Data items

::::

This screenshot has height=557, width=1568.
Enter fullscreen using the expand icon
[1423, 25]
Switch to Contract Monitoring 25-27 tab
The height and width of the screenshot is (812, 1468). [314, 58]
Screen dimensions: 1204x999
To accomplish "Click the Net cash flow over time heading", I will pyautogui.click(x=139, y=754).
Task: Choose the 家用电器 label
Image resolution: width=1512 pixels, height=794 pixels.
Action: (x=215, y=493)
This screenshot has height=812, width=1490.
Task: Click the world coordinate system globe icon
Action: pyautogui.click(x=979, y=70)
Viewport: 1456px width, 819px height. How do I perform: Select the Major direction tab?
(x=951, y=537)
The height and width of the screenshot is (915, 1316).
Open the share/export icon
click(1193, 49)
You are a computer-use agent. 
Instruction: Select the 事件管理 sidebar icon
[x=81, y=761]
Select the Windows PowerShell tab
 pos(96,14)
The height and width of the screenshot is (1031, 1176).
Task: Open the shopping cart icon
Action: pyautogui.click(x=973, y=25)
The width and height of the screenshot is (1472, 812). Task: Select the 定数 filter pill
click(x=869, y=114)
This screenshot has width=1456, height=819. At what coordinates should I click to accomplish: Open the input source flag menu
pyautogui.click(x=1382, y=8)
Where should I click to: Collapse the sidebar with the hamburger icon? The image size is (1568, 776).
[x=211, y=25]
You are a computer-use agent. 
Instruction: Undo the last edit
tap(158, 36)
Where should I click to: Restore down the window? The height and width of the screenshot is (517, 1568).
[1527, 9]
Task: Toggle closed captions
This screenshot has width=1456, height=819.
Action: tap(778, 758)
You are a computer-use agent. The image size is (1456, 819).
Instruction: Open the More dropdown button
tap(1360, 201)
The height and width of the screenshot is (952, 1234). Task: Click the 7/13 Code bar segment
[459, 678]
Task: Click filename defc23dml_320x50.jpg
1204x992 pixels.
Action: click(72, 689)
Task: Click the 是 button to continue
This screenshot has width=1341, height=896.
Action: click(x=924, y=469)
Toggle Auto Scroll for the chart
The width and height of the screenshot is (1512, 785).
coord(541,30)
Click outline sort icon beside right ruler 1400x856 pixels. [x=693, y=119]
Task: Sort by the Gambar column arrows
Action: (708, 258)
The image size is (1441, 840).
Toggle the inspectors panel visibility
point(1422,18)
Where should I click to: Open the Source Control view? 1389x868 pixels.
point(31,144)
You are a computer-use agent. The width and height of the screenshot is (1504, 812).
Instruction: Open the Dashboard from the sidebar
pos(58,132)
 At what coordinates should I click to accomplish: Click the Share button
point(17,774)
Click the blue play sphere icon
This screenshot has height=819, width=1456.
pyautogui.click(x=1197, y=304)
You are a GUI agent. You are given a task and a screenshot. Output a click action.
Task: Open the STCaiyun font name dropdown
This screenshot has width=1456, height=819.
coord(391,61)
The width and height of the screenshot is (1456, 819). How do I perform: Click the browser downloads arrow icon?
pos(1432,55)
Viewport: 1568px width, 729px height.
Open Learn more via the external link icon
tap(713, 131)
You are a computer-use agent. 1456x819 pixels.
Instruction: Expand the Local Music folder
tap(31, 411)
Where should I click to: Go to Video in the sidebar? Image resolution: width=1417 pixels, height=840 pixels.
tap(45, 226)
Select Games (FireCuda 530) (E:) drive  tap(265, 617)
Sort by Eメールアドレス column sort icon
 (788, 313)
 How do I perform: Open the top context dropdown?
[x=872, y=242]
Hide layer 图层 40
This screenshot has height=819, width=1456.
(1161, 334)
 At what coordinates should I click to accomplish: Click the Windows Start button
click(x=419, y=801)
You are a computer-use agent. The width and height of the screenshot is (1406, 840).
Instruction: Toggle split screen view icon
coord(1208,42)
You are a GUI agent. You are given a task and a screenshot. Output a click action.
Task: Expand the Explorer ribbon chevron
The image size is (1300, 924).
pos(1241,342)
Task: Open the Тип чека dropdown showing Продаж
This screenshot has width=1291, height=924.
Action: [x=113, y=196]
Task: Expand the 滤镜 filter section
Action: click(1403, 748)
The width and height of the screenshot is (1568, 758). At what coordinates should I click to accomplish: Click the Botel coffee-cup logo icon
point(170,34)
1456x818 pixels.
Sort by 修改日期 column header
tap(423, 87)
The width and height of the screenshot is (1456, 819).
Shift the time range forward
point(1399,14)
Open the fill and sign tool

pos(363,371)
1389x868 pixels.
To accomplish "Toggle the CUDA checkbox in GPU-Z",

::::

* _The problem_: Each record above needs to be written out exactly, with nothing left out.

* _Answer to this problem_:
This screenshot has height=557, width=1568.
Enter fullscreen using the expand icon
[1423, 25]
Switch to Contract Monitoring 25-27 tab
The height and width of the screenshot is (812, 1468). [314, 58]
Screen dimensions: 1204x999
To accomplish "Click the Net cash flow over time heading", I will pyautogui.click(x=139, y=754).
Task: Choose the 家用电器 label
Image resolution: width=1512 pixels, height=794 pixels.
Action: (x=215, y=493)
This screenshot has height=812, width=1490.
Task: Click the world coordinate system globe icon
Action: pyautogui.click(x=979, y=70)
Viewport: 1456px width, 819px height. How do I perform: Select the Major direction tab?
(x=951, y=537)
The height and width of the screenshot is (915, 1316).
Open the share/export icon
click(1193, 49)
You are a computer-use agent. 
Instruction: Select the 事件管理 sidebar icon
[x=81, y=761]
Select the Windows PowerShell tab
 pos(96,14)
The height and width of the screenshot is (1031, 1176).
Task: Open the shopping cart icon
Action: pyautogui.click(x=973, y=25)
The width and height of the screenshot is (1472, 812). Task: Select the 定数 filter pill
click(x=869, y=114)
This screenshot has width=1456, height=819. At what coordinates should I click to accomplish: Open the input source flag menu
pyautogui.click(x=1382, y=8)
Where should I click to: Collapse the sidebar with the hamburger icon? The image size is (1568, 776).
[x=211, y=25]
You are a computer-use agent. 
Instruction: Undo the last edit
tap(158, 36)
Where should I click to: Restore down the window? The height and width of the screenshot is (517, 1568).
[1527, 9]
Task: Toggle closed captions
This screenshot has width=1456, height=819.
Action: tap(778, 758)
You are a computer-use agent. The image size is (1456, 819).
Instruction: Open the More dropdown button
tap(1360, 201)
The height and width of the screenshot is (952, 1234). Task: Click the 7/13 Code bar segment
[459, 678]
Task: Click filename defc23dml_320x50.jpg
1204x992 pixels.
Action: click(72, 689)
Task: Click the 是 button to continue
This screenshot has width=1341, height=896.
Action: click(x=924, y=469)
Toggle Auto Scroll for the chart
The width and height of the screenshot is (1512, 785).
coord(541,30)
Click outline sort icon beside right ruler 1400x856 pixels. [x=693, y=119]
Task: Sort by the Gambar column arrows
Action: (708, 258)
The image size is (1441, 840).
Toggle the inspectors panel visibility
point(1422,18)
Where should I click to: Open the Source Control view? 1389x868 pixels.
point(31,144)
You are a computer-use agent. The width and height of the screenshot is (1504, 812).
Instruction: Open the Dashboard from the sidebar
pos(58,132)
 At what coordinates should I click to accomplish: Click the Share button
point(17,774)
Click the blue play sphere icon
This screenshot has height=819, width=1456.
pyautogui.click(x=1197, y=304)
You are a GUI agent. You are given a task and a screenshot. Output a click action.
Task: Open the STCaiyun font name dropdown
This screenshot has width=1456, height=819.
coord(391,61)
The width and height of the screenshot is (1456, 819). How do I perform: Click the browser downloads arrow icon?
pos(1432,55)
Viewport: 1568px width, 729px height.
Open Learn more via the external link icon
tap(713, 131)
You are a computer-use agent. 1456x819 pixels.
Instruction: Expand the Local Music folder
tap(31, 411)
Where should I click to: Go to Video in the sidebar? Image resolution: width=1417 pixels, height=840 pixels.
tap(45, 226)
Select Games (FireCuda 530) (E:) drive  tap(265, 617)
Sort by Eメールアドレス column sort icon
 (788, 313)
 How do I perform: Open the top context dropdown?
[x=872, y=242]
Hide layer 图层 40
This screenshot has height=819, width=1456.
(1161, 334)
 At what coordinates should I click to accomplish: Click the Windows Start button
click(x=419, y=801)
You are a computer-use agent. The width and height of the screenshot is (1406, 840).
Instruction: Toggle split screen view icon
coord(1208,42)
You are a GUI agent. You are given a task and a screenshot. Output a click action.
Task: Expand the Explorer ribbon chevron
The image size is (1300, 924).
pos(1241,342)
Task: Open the Тип чека dropdown showing Продаж
This screenshot has width=1291, height=924.
Action: [x=113, y=196]
Task: Expand the 滤镜 filter section
Action: click(1403, 748)
The width and height of the screenshot is (1568, 758). At what coordinates should I click to accomplish: Click the Botel coffee-cup logo icon
point(170,34)
1456x818 pixels.
Sort by 修改日期 column header
tap(423, 87)
The width and height of the screenshot is (1456, 819).
Shift the time range forward
point(1399,14)
Open the fill and sign tool

pos(363,371)
1389x868 pixels.
To accomplish "Toggle the CUDA checkbox in GPU-Z",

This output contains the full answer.